Directions for this task: Rescale the part of the records that opens with the line containing "The width and" and closes with the line containing "pyautogui.click(x=41, y=342)", reproducing every line of it, requests included, and giving only those lines. Multiply each coordinate in the answers by 2.55 and round to the nearest whole number, with halves rounded up.

Provided information:
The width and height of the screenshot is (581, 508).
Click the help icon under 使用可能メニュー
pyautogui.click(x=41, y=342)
==
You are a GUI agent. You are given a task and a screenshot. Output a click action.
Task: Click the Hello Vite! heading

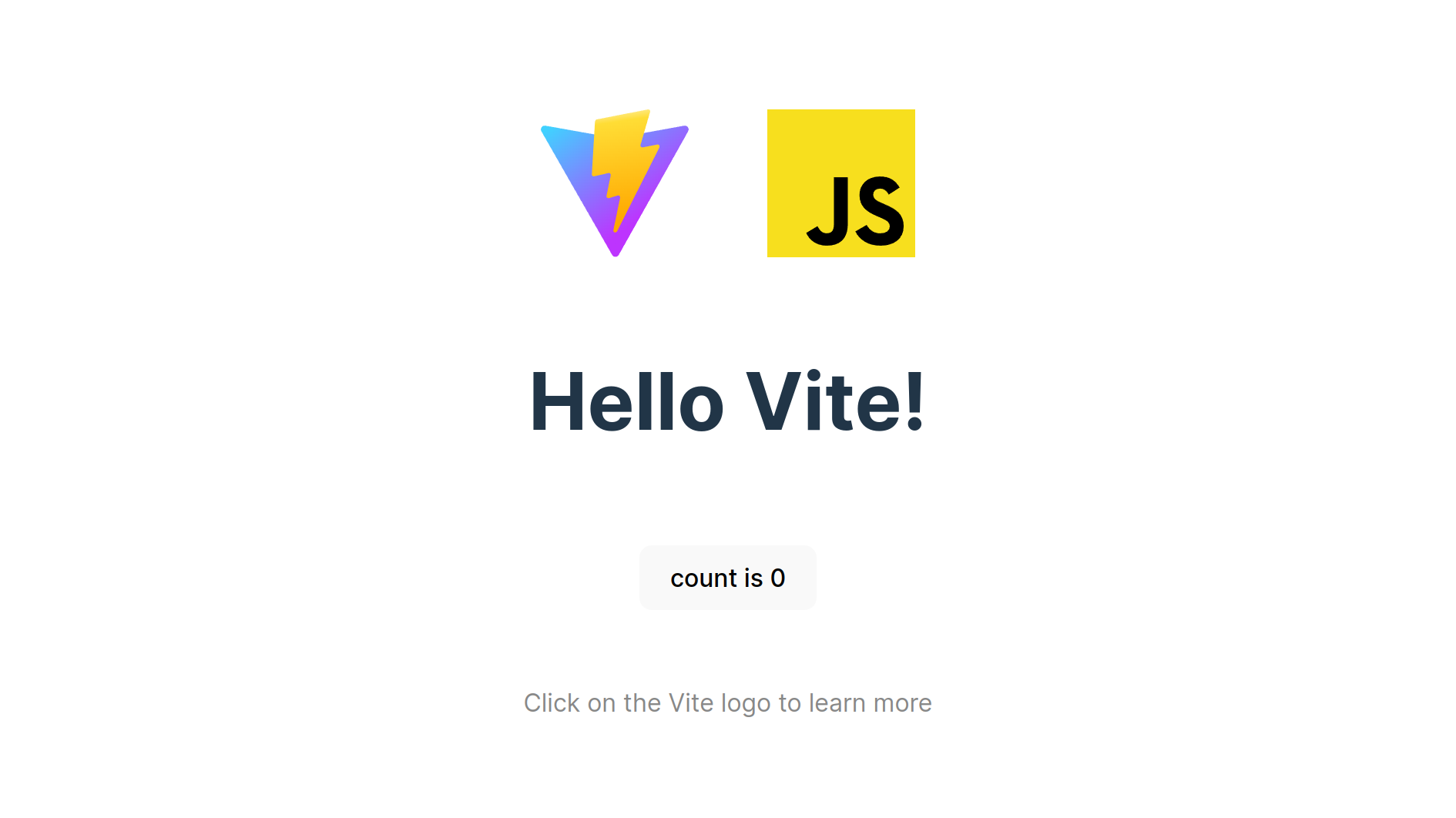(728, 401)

Complete answer:
The width and height of the screenshot is (581, 508).
Click the help icon under 使用可能メニュー
pyautogui.click(x=105, y=872)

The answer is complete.